= STATED GOAL =
Update the lines from the start down through the line containing "Tap the bookmark" by changing every "Viewport" to "Window", leaving everything else untouched. Return only those lines.

>> start ENTRIES PROVIDED

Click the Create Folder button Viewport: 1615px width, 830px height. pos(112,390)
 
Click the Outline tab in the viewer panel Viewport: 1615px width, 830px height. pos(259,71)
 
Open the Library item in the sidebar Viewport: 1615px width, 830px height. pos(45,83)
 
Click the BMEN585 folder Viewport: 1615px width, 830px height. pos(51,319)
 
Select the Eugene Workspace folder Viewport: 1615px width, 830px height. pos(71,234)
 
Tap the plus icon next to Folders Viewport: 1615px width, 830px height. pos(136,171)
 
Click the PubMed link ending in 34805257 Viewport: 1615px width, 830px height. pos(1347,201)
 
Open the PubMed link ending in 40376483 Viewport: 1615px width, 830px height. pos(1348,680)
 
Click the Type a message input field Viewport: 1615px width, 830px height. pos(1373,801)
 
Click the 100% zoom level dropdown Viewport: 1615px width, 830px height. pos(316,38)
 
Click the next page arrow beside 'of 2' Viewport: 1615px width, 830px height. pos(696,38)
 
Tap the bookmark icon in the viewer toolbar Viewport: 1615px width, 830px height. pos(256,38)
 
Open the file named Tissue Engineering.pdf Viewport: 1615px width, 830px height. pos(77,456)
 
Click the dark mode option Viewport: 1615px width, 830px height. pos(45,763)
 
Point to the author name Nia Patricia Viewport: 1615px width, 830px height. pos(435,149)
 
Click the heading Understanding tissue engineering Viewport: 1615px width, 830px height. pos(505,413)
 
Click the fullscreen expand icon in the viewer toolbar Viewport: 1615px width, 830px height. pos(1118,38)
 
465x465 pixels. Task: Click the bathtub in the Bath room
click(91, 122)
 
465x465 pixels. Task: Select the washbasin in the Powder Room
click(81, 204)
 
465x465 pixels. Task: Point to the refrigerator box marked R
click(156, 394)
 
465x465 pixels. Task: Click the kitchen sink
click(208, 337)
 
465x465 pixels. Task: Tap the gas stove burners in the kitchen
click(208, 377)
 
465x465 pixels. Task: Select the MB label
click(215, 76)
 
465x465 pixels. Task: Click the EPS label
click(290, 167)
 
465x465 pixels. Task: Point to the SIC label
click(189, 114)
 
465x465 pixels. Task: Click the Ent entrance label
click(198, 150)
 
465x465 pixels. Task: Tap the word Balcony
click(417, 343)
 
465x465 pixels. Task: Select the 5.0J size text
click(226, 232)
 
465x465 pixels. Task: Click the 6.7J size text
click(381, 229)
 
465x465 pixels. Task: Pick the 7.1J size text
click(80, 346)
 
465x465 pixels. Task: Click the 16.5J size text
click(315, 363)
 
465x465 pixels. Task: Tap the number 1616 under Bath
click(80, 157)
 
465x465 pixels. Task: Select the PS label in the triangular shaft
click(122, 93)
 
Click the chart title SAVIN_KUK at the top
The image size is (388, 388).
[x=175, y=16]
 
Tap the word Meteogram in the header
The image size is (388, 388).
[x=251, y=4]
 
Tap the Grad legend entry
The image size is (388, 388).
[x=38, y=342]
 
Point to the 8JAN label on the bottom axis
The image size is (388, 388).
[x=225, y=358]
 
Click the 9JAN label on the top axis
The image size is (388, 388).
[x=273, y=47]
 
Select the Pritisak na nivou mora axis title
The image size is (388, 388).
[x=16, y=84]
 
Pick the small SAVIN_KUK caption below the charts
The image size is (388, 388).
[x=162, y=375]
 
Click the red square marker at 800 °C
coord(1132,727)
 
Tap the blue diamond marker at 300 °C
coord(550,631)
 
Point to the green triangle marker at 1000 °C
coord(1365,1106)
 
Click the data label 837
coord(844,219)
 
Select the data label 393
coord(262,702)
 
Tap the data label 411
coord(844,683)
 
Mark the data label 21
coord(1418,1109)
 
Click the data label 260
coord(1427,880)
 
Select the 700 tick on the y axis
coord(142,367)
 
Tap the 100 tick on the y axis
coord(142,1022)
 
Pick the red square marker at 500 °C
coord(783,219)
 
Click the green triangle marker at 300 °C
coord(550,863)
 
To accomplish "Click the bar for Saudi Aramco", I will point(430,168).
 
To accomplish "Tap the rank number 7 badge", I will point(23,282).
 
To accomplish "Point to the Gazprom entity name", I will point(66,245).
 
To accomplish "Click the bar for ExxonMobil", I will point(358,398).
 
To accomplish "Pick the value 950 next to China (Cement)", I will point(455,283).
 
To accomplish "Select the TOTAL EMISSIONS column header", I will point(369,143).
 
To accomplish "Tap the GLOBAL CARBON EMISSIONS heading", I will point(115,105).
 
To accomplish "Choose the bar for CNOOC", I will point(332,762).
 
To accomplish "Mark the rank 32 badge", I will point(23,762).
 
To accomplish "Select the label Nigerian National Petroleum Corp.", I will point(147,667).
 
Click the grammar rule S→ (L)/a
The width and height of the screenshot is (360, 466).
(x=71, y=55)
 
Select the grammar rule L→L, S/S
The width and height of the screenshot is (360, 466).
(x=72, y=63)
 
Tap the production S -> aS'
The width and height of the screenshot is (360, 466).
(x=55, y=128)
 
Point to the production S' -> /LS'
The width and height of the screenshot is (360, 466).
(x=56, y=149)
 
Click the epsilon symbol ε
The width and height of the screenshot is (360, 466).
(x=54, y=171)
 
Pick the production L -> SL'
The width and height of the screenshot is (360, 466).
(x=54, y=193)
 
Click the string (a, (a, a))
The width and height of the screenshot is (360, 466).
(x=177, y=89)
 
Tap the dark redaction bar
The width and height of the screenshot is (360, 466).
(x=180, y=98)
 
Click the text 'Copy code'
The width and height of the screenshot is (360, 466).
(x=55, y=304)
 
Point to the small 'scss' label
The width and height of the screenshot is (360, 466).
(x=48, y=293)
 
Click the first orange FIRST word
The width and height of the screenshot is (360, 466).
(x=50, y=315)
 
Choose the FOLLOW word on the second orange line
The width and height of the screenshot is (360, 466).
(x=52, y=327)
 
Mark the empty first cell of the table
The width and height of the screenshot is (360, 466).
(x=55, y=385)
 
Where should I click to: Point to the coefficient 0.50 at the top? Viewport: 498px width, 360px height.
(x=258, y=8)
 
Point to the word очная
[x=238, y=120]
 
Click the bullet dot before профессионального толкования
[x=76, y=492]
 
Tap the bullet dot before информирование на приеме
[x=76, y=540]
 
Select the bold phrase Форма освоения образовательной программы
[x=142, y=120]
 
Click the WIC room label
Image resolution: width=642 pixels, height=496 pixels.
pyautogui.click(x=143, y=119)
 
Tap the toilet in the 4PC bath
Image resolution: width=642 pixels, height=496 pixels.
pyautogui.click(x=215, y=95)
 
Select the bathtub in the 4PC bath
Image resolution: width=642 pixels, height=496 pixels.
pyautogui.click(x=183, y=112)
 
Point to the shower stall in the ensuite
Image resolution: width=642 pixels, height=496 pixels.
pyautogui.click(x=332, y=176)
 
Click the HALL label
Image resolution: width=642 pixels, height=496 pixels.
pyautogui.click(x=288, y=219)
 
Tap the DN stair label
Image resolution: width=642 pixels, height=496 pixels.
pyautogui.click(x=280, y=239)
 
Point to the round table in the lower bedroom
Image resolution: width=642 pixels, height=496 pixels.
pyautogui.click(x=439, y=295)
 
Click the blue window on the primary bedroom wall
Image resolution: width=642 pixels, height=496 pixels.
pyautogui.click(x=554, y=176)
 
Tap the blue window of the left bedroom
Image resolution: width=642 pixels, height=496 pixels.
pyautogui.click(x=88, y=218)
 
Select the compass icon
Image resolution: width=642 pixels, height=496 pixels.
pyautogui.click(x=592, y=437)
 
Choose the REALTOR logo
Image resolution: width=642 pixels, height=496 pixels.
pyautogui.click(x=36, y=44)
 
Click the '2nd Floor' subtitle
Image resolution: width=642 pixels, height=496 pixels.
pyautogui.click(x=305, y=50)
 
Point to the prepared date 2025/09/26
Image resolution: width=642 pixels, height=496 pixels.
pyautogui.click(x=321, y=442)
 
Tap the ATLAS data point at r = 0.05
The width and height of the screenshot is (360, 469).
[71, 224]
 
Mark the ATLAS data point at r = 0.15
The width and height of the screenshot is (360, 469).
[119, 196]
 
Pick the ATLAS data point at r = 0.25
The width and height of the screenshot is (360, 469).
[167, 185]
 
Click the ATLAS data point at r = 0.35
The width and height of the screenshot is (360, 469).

>> end ENTRIES PROVIDED

= REPLY TO THE EXERCISE =
Click the Create Folder button Window: 1615px width, 830px height. pos(112,390)
 
Click the Outline tab in the viewer panel Window: 1615px width, 830px height. pos(259,71)
 
Open the Library item in the sidebar Window: 1615px width, 830px height. pos(45,83)
 
Click the BMEN585 folder Window: 1615px width, 830px height. pos(51,319)
 
Select the Eugene Workspace folder Window: 1615px width, 830px height. pos(71,234)
 
Tap the plus icon next to Folders Window: 1615px width, 830px height. pos(136,171)
 
Click the PubMed link ending in 34805257 Window: 1615px width, 830px height. pos(1347,201)
 
Open the PubMed link ending in 40376483 Window: 1615px width, 830px height. pos(1348,680)
 
Click the Type a message input field Window: 1615px width, 830px height. pos(1373,801)
 
Click the 100% zoom level dropdown Window: 1615px width, 830px height. pos(316,38)
 
Click the next page arrow beside 'of 2' Window: 1615px width, 830px height. pos(696,38)
 
Tap the bookmark icon in the viewer toolbar Window: 1615px width, 830px height. pos(256,38)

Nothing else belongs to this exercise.